«nestas coisas da escrita, não é raro que uma palavra puxe por outra só
pelo bem que soam juntas»

José Saramago in A Viagem do
Elefante


sexta-feira, 18 de junho de 2010

Mas custa tanto... É difícil olhar-te sem saber o que dizer, o que fazer. Sem saber sequer o que é isto que sinto. Esta mistura de sentimentos, de sensações. Como me posso sentir tão feliz por ver o meu sonho a realizar-se e ao mesmo tempo tão triste por saber que tu ficas aqui - a ver-me partir, a ver-me ser feliz com outras pessoas, enquanto o devia ser para sempre mas contigo. Sempre contigo. Vou viver o meu sonho... mas e o nosso sonho? Onde é que ele fica?

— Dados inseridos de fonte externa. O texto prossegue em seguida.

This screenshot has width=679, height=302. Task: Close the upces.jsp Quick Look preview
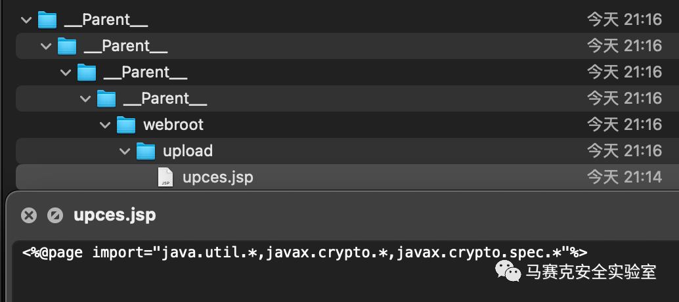[29, 215]
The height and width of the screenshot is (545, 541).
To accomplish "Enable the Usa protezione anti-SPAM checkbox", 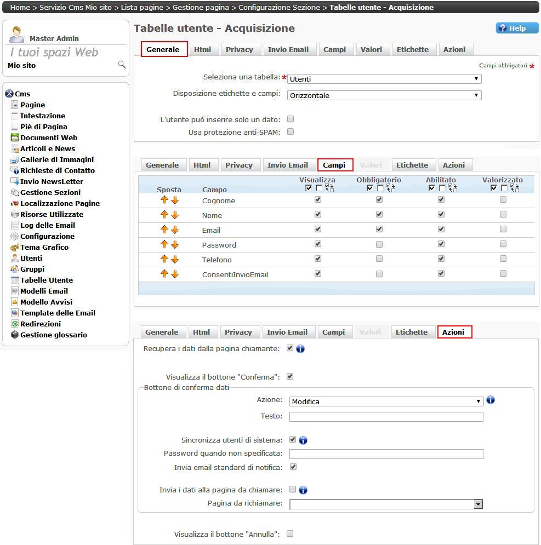I will [x=291, y=131].
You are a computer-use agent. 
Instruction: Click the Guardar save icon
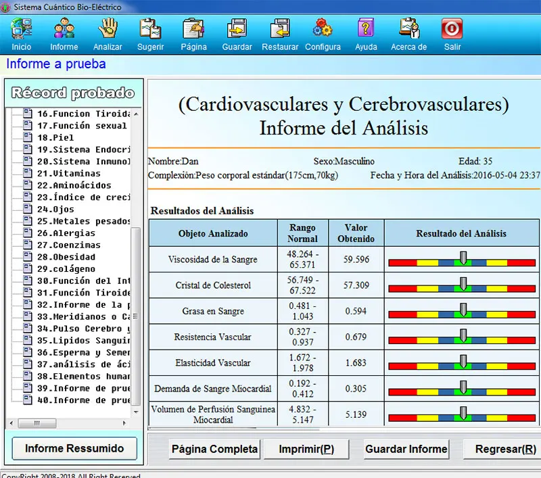pyautogui.click(x=237, y=30)
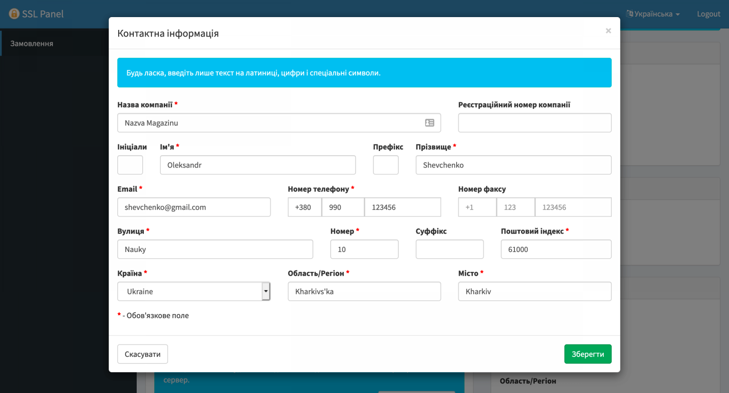The image size is (729, 393).
Task: Expand the Країна dropdown showing Ukraine
Action: tap(190, 291)
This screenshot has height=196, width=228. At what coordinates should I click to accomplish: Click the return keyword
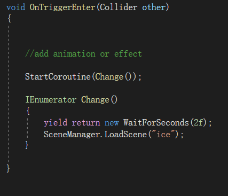tap(86, 123)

Custa tanto, esta mistura de sentimentos que me deixam a chorar por saber que um de nós será o sucesso e o outro o fracasso. Por saber que nunca mais será a mesma coisa...

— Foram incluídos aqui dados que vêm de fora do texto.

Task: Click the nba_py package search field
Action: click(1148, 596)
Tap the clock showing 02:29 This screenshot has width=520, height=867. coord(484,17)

Custa-me tanto pensar em tudo isto. Que o melhor que tenho a fazer, na impossibilidade de sentir apenas alegria, é viver o que me resta contigo. Depois, quando tiveres de me ver partir, aí ficarei triste, por saber que morrerás triste, sem mim. Mas podes partir com um sentimento garantido: o meu. Que será para sempre teu. Independentemente de onde vá, de onde os sonhos me levem, das pessoas que conheça e dos sonhos que realize, quero ser para sempre assim: teu!